[Recorded data]
+===+
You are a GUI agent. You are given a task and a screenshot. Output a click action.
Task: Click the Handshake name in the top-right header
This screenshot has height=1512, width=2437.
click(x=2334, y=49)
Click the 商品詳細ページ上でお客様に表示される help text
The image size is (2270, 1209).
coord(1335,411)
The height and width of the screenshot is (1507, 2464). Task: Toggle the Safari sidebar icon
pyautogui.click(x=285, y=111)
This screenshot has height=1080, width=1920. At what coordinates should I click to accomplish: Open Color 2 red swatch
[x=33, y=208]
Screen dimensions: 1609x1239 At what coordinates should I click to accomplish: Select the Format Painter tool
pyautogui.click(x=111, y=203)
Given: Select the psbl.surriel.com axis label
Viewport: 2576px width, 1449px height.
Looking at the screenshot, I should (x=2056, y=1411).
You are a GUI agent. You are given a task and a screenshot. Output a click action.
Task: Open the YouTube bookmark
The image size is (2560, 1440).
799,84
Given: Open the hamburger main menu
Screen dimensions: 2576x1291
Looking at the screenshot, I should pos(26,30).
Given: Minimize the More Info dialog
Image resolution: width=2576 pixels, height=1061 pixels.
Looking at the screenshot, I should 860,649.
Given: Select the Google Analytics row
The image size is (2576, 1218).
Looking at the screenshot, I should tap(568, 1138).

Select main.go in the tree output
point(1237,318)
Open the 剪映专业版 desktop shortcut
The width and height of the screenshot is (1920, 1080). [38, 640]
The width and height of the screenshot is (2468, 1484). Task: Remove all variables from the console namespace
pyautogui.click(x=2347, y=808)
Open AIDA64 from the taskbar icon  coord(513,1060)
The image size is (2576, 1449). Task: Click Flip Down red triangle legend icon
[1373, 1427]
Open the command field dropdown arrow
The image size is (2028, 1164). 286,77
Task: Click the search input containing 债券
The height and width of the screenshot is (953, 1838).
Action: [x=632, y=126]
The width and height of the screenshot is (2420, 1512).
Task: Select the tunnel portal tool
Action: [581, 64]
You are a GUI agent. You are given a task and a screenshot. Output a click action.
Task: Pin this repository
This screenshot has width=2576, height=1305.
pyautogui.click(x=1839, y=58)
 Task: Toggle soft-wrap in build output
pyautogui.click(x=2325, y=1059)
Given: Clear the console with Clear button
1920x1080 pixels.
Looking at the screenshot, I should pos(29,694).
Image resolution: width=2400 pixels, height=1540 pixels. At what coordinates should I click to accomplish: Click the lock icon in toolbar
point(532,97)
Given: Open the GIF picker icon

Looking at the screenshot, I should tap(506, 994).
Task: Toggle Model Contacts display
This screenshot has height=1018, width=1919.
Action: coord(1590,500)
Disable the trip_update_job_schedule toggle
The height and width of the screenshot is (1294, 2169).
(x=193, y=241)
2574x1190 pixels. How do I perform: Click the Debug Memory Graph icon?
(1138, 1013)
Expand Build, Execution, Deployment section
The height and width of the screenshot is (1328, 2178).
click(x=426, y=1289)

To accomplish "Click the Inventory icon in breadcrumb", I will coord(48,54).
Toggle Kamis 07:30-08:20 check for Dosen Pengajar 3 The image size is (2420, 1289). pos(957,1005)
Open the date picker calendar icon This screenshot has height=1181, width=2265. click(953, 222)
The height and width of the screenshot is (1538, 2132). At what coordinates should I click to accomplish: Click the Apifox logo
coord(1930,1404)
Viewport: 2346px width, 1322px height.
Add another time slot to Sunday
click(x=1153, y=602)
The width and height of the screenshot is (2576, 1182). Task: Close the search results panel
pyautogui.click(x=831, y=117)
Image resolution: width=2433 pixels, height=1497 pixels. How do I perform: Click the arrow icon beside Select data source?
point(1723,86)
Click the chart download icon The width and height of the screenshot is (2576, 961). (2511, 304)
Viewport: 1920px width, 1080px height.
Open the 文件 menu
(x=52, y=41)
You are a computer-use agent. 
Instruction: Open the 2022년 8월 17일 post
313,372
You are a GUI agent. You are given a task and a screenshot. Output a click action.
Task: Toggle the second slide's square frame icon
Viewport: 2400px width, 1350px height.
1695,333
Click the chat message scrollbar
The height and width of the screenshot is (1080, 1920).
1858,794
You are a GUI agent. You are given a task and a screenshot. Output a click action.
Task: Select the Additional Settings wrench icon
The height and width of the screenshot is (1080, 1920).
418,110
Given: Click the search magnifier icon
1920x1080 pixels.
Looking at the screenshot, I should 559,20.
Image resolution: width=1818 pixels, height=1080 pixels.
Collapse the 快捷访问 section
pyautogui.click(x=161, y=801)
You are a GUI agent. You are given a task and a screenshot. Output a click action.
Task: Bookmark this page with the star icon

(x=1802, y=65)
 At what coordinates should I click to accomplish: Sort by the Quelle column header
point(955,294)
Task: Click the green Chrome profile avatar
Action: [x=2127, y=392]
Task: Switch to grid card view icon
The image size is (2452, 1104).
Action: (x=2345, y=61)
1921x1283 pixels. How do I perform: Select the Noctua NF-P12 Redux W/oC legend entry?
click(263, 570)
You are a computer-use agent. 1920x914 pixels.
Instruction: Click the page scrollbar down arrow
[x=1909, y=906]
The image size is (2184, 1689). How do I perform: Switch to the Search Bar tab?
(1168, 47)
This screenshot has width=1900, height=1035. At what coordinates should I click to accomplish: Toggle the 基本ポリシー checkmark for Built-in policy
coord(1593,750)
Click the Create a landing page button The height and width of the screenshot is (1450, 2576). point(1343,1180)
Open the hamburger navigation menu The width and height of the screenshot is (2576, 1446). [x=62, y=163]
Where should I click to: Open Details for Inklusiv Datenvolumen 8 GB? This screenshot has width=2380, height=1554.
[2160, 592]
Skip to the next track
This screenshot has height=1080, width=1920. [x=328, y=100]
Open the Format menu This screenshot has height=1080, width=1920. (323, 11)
+===+
**YOUR INSTRUCTIONS:** In the entries above, find the line holding "Task: Pin this repository" and the line holding "Task: Toggle Model Contacts display"; print both of them and every line between, exactly, and nothing else.

**TASK SOLUTION:**
Task: Pin this repository
This screenshot has width=2576, height=1305.
pyautogui.click(x=1839, y=58)
 Task: Toggle soft-wrap in build output
pyautogui.click(x=2325, y=1059)
Given: Clear the console with Clear button
1920x1080 pixels.
Looking at the screenshot, I should pos(29,694).
Image resolution: width=2400 pixels, height=1540 pixels. At what coordinates should I click to accomplish: Click the lock icon in toolbar
point(532,97)
Given: Open the GIF picker icon

Looking at the screenshot, I should tap(506, 994).
Task: Toggle Model Contacts display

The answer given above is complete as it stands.